Standın açılışında Yeditepe Üniversitesi Hoş Sanatlar Fakültesi Dekanı Gülveli Kaya, küratör Marcus Graf ve Suna ve İnan Kıraç Vakfı Kültür ve Sanat İşletmesi Genel Müdürü M. Özalp Birol konuşmalarını gerçekleştirdi.
İNSANLARI KENDİLERİYLE YÜZLEŞMEYE DAVET EDİYORUZ
‘Yüzleşme’nin fakültenin 25 yıllık bir özeti olduğunu aktaran Gülveli Kaya, yalnızca mezun öğrencilerin değil, fakültenin bugünkü vizyonu, sanata yaklaşımı ve yorumunun da bir göstergesi olduğunu söyledi. Öğrencilerin yapıtlarını bir ortada görme fırsatı yakaladıklarının da altını çizen Kaya, “Bu stant, çok disiplinli bir stant. Yalnızca plastik sanatlar ya da tasarım alanından eserler barındırmıyor; tiyatro, gastronomi, moda ve dokumacılık tasarımı, fotoğraf kısmından de çalışmalar var. Yapılan işler, tek başına izlendiğinden bir sanat yapıtı üzere değerlendirilemeyebilir tahminen ancak öteki işlerle ve stant ortamında yan yana geldiğinde sanatın bir modülü oluyor ve kendisine yeni bir temsil kabiliyeti kazandırıyor. Bu bizim için çok değerli. Aslında burada bir bakış açısı yaratmaya çalışıyoruz ve ortak paydamız sanat. Disiplinleri birbiriyle eriterek standın tümünün bir mana tabir etmesi üzerine duruldu. Hasebiyle isminin de yüzleşme olması manalı. Yüzleşme, insani bir his ve genel bir kavram. Birebir vakitte insanı güzele götüren bir kavram. Bu stantta kurucu bir fakülte olarak hem kendi geçmişimizle yüzleşiyoruz hem de insanları kendileriyle ve her şeyle yüzleşmeye davet ediyoruz” diye konuştu.
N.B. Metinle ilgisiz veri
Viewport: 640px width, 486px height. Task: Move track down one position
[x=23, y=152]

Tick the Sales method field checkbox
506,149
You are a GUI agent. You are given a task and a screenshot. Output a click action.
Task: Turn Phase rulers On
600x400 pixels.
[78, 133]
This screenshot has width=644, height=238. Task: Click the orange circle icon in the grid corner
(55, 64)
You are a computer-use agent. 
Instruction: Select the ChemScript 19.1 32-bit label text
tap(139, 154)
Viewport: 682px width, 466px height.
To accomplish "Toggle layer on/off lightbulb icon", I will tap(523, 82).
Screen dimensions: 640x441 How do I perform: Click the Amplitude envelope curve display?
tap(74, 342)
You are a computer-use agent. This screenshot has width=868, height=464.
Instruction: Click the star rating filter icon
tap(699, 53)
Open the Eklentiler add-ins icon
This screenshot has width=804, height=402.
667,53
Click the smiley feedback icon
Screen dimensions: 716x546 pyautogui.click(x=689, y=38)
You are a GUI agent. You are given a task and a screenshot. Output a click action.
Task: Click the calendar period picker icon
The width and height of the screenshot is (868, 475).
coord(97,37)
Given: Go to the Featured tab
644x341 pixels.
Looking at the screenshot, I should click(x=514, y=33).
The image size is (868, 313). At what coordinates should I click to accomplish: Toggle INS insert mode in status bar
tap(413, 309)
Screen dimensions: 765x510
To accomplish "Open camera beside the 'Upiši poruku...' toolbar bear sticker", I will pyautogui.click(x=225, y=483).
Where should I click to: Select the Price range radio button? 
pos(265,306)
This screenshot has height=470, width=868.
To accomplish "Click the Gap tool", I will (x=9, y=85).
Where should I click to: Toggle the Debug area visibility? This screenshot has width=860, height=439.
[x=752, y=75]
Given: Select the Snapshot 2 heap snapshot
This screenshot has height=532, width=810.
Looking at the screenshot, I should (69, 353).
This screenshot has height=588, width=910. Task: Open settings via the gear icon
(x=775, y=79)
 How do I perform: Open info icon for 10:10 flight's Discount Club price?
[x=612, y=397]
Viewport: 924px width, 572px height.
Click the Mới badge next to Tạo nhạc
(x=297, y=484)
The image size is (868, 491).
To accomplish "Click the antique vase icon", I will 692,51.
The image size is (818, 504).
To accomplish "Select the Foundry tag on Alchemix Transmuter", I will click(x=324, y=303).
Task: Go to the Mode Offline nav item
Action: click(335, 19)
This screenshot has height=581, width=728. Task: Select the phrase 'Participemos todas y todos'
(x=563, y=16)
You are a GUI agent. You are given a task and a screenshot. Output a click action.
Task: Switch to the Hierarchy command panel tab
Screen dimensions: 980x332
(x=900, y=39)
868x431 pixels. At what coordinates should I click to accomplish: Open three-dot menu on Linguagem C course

DOĞA-KENT,BİREY-TOPLUM VE SOYUTLUK KAVRAMLARI ELE ALINDI
‘Yüzleşme’de sergilenen yapıtların, 3 başlığın temel alınarak üretildiğini aktaran Marcus Graf, “Öncelikle bir eğitim kurumu olarak kendimizle yüzleşiyoruz. İkinci bahis da, buradaki sanatkarlara ve tasarımcılara baktığımızda bu stantta 5 ana mevzuyu ele aldıklarını görüyoruz. Bunlar; tabiat, kent, birey, toplum ve soyutluk. Bu kavramlar, sanat ve kültürün temel kavramları. Buradaki sanatkarlar, tüm bu kavramları aktüel ve farklı estetiklerle inceleyerek dünyayla yüzleşmemizi sağlıyor. Sanat, alternatif bir bilgi üretim alanı. Farklı, klişelerin ötesinde, polemik yapmadan sanatkarları ve yapıtlarını görüyoruz bu stantta. Yüzleştiğimiz tabiat, kent, birey, toplum ve soyutluk kavramlarından bir şeyler öğrenebiliriz” dedi.
Graf, kelamlarını şöyle sürdürdü:
“Son olarak burada lisans ve yüksek lisans öğrencilerimiz var. Grafik dizaynından gastronomiye kadar birçok alanda eğitim aldılar. Bu bağlamda farklı disiplinleri de görmek mümkün. Yani başka farklı mesleğinin başında ya da mesleğinde yol katetmiş sanatkarları görebiliriz. Fakat hepsine bir bütün olarak baktığımızda, buradaki stant sanat ve kültür alanının yansıması olarak karşımıza çıkar. Burada, şu anda aktüel sanat ve tasarım dünyamızın nasıl döndüğünü, hangi aksiyonların gerçekleştiğini, hangi bahislerin ele alındığını da görebilirsiniz. Münasebetiyle bu stantta hem eğitim ile hem sanat ve kültür dünyamızla hem de toplum ve dünya ile yüzleşiyoruz.”